C’est la preuve que Manuel Valls et François Hollande sont complètement soumis aux banques et aux multinationales. Cette gauche-là va sombrer et retrouver sa place à 2% aux prochaines élections.
La situation n’a donc pas beaucoup avancé depuis votre enquête et votre procès sur l’affaire Clearstream ?
Si, on a avancé car il y a beaucoup de monde, beaucoup de journalistes. Les gens en Europe sont sensibilisés sur ces questions. Depuis Clearstream, des affaires sont sorties, comme SwissLeaks et LuxLeaks. Les gens commencent à se révolter, car les Etats se paupérisent et les super riches deviennent plus riches. C’est pour ça que ce genre de procès est symbolique et important.

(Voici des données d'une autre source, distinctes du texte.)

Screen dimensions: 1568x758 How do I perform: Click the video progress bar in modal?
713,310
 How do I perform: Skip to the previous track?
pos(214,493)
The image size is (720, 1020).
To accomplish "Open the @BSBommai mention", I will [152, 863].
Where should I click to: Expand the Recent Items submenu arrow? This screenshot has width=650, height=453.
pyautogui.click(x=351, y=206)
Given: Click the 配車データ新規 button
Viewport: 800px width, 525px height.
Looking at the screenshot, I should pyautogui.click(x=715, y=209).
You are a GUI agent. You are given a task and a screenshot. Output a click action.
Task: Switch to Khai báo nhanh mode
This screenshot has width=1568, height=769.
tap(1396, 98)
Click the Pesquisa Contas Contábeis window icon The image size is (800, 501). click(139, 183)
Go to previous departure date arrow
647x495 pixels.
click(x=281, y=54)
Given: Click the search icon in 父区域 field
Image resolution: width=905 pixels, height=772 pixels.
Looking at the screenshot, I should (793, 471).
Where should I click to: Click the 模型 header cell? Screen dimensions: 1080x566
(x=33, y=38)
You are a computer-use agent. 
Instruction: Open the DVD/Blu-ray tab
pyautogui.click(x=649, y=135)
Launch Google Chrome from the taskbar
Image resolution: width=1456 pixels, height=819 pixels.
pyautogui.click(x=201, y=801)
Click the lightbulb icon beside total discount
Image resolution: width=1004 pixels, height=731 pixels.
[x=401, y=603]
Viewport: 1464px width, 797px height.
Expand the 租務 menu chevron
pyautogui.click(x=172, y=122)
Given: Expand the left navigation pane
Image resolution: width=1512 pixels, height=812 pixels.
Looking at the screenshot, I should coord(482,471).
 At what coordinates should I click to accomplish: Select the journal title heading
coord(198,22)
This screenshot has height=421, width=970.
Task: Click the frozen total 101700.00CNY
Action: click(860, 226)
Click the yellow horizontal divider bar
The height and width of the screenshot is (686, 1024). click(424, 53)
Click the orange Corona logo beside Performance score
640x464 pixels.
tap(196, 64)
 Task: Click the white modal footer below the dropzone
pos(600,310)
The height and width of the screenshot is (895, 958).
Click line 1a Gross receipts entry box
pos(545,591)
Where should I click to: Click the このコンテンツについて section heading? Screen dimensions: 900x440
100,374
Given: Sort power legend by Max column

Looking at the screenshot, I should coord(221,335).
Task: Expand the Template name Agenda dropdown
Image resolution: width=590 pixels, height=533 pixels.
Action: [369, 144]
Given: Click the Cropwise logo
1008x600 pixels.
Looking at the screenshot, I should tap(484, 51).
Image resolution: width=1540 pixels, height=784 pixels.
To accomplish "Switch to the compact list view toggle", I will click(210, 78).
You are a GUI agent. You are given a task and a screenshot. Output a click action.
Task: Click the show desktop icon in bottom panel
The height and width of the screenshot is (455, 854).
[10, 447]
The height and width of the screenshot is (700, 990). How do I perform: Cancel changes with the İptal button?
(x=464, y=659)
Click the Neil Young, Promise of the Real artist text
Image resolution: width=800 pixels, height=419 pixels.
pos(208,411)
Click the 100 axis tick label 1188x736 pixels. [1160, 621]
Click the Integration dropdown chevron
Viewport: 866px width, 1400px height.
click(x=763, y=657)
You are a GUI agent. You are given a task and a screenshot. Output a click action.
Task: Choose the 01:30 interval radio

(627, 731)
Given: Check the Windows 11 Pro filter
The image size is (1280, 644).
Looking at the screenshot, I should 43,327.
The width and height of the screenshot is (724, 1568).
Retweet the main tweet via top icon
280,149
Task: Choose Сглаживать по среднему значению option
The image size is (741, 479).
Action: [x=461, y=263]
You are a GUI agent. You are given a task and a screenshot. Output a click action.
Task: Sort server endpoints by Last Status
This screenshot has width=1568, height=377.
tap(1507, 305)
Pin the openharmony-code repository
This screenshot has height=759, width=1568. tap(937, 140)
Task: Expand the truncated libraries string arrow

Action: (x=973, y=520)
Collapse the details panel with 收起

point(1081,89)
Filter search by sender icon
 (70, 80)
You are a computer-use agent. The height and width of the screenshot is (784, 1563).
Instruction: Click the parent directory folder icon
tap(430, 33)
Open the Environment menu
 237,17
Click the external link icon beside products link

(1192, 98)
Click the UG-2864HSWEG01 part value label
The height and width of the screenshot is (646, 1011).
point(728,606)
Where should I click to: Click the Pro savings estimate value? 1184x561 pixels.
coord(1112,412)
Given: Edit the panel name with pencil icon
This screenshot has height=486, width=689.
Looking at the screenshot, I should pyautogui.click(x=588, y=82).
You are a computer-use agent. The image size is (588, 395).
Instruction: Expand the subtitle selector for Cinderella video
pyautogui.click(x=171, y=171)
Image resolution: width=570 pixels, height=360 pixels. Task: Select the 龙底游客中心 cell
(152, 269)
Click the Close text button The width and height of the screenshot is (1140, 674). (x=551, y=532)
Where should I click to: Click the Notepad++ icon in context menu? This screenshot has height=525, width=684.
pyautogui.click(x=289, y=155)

Le Luxembourg a pris des mesures pour la transparence depuis plusieurs années. Cela va dans le bon sens ?
Verbalement, ça va dans le bon sens. Je ne vois pas, à moins d’une réforme en profondeur, comment le Luxembourg pourrait aussi rapidement se défaire de son système bancaire et de l’opacité offerte aux trusts etc. Ce sont des paroles qui sont jetées comme ça. Il y a effectivement une panique dans les ministères, en coulisses, même si le nouveau Premier ministre luxembourgeois essaie de faire bonne figure. On voit bien que la situation est compliquée pour le Luxembourg. Mais cela passera forcément par desz bouleversements, parce que ce qui se passe en ce moment est intenable. Le message finira par passer, mais ça ne se fera pas en un an ou deux ans.